» **ASSIGNED TASK**
Reproduce exactly, and only, the lines below from the one containing "Task: Open the Request panel options menu" through the one containing "enter the comment".

(Records excerpted from a collection)

Segment Open

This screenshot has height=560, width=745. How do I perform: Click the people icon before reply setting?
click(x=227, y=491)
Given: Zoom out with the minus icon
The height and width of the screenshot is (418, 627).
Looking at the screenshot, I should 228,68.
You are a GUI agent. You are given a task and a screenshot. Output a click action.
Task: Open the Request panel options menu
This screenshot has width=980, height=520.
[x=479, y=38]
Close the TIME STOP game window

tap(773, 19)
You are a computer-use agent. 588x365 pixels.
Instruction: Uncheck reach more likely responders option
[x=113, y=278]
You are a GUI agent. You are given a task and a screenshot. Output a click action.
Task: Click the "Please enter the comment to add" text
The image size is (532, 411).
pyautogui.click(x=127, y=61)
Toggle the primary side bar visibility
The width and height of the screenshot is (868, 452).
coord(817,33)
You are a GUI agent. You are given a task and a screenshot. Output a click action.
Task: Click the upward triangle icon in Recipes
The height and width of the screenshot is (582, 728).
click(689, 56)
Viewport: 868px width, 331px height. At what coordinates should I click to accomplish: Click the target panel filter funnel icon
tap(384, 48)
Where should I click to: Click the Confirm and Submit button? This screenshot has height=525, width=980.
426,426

Segment Closed
Segment Open

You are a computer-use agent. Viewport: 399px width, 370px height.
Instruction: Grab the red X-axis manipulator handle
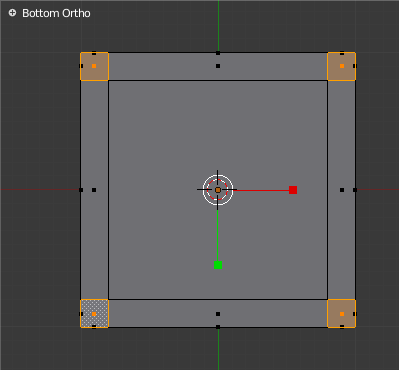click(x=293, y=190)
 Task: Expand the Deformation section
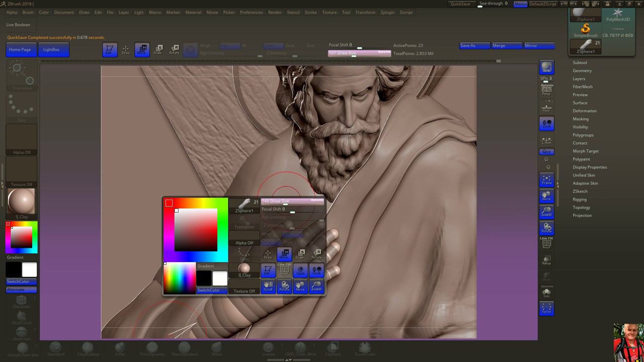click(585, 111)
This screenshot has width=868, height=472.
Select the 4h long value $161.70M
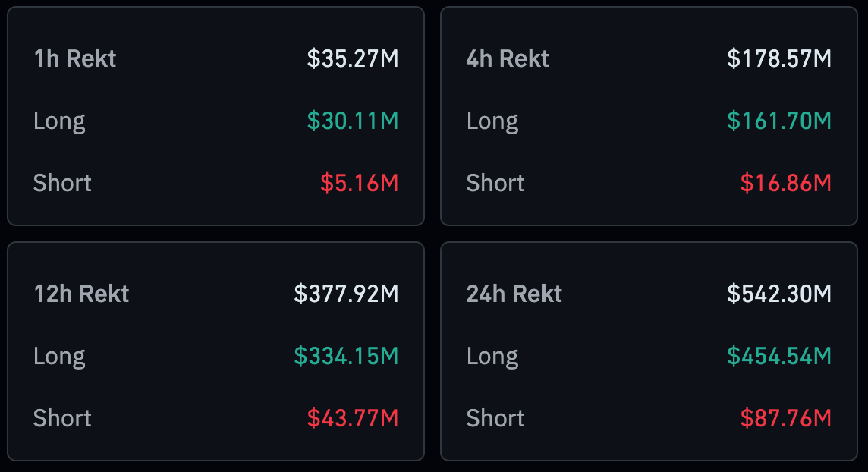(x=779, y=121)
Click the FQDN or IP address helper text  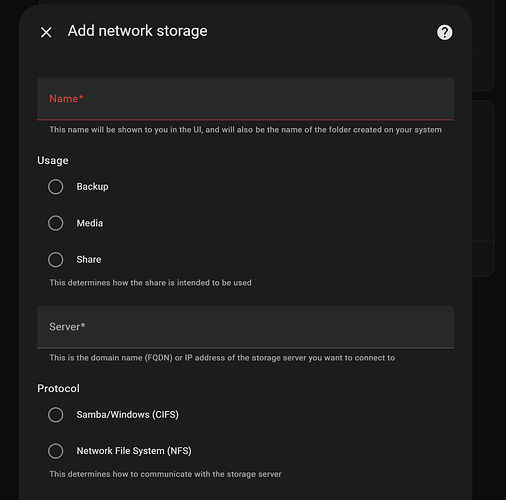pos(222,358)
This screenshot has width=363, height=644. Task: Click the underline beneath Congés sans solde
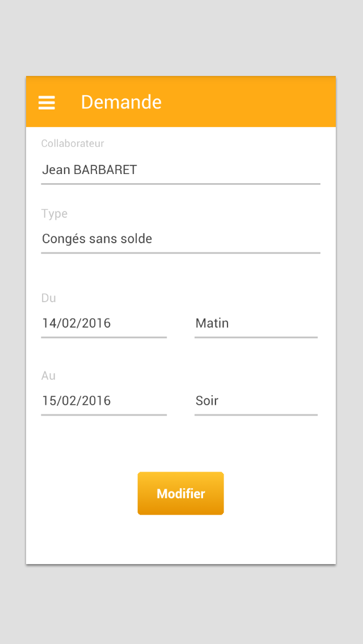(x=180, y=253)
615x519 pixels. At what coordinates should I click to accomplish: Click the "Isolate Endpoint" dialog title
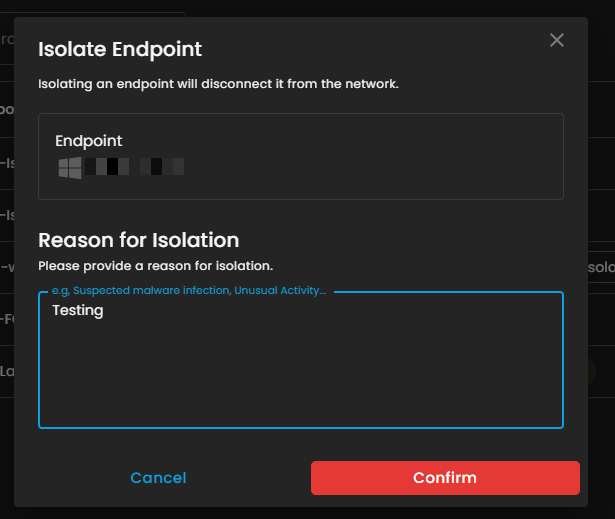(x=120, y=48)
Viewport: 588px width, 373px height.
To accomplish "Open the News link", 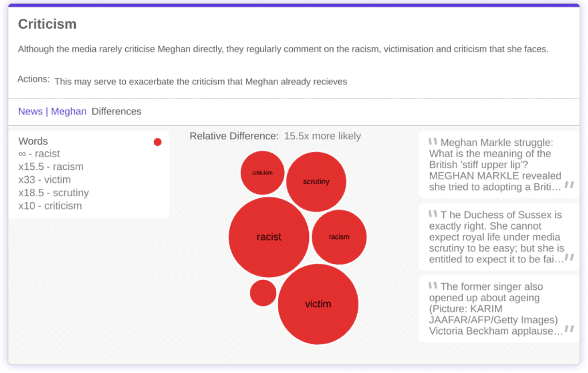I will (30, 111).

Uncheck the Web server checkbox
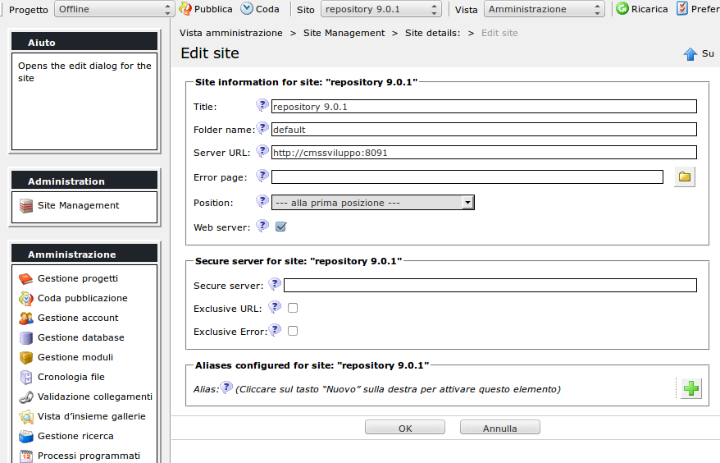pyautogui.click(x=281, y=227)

Segment Closed
Segment Open

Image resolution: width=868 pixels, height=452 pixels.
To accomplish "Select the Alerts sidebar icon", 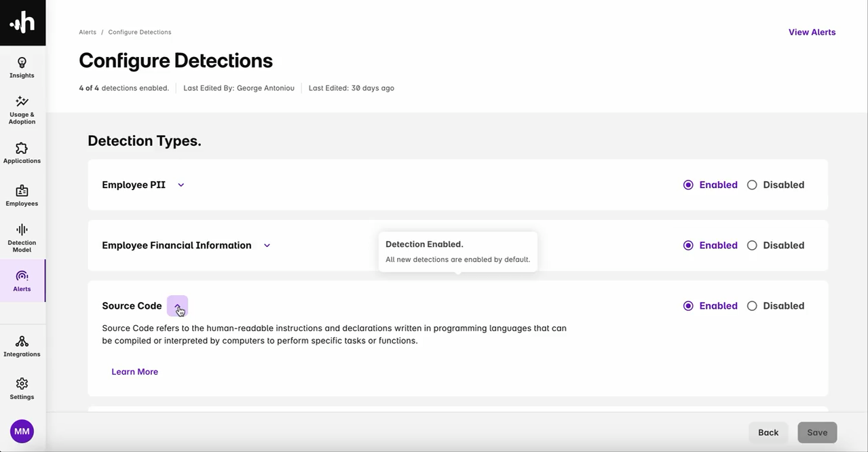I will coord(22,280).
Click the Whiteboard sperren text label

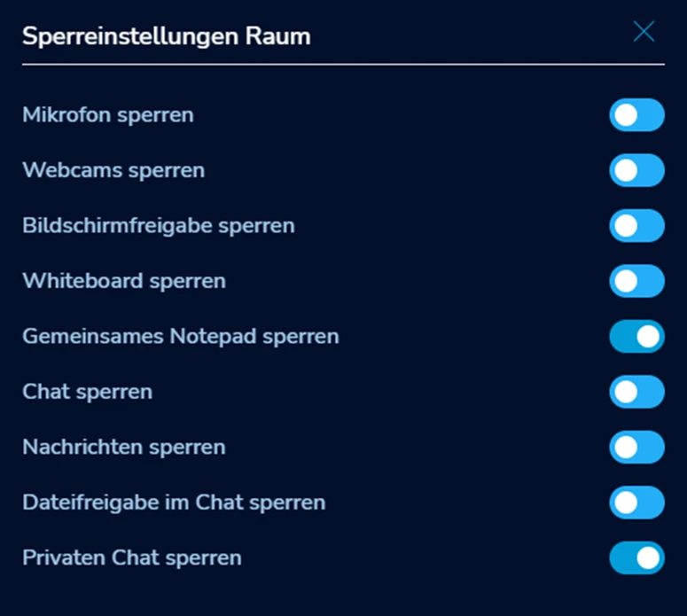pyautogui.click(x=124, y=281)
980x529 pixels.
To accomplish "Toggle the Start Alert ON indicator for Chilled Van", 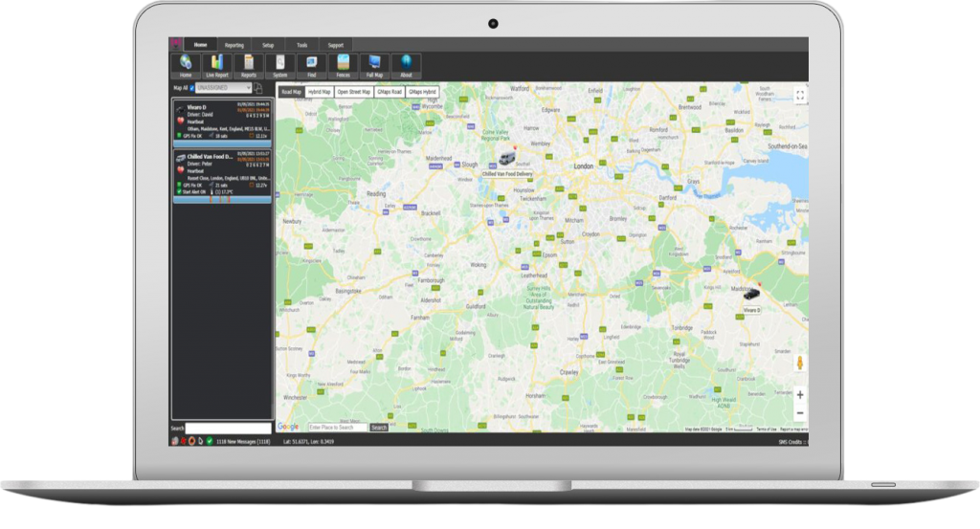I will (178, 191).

Segment Closed

» **TASK RESULT**
Task: Open the Request panel options menu
This screenshot has width=980, height=520.
[x=479, y=38]
Close the TIME STOP game window

tap(773, 19)
You are a computer-use agent. 588x365 pixels.
Instruction: Uncheck reach more likely responders option
[x=113, y=278]
You are a GUI agent. You are given a task and a screenshot. Output a click action.
Task: Click the "Please enter the comment to add" text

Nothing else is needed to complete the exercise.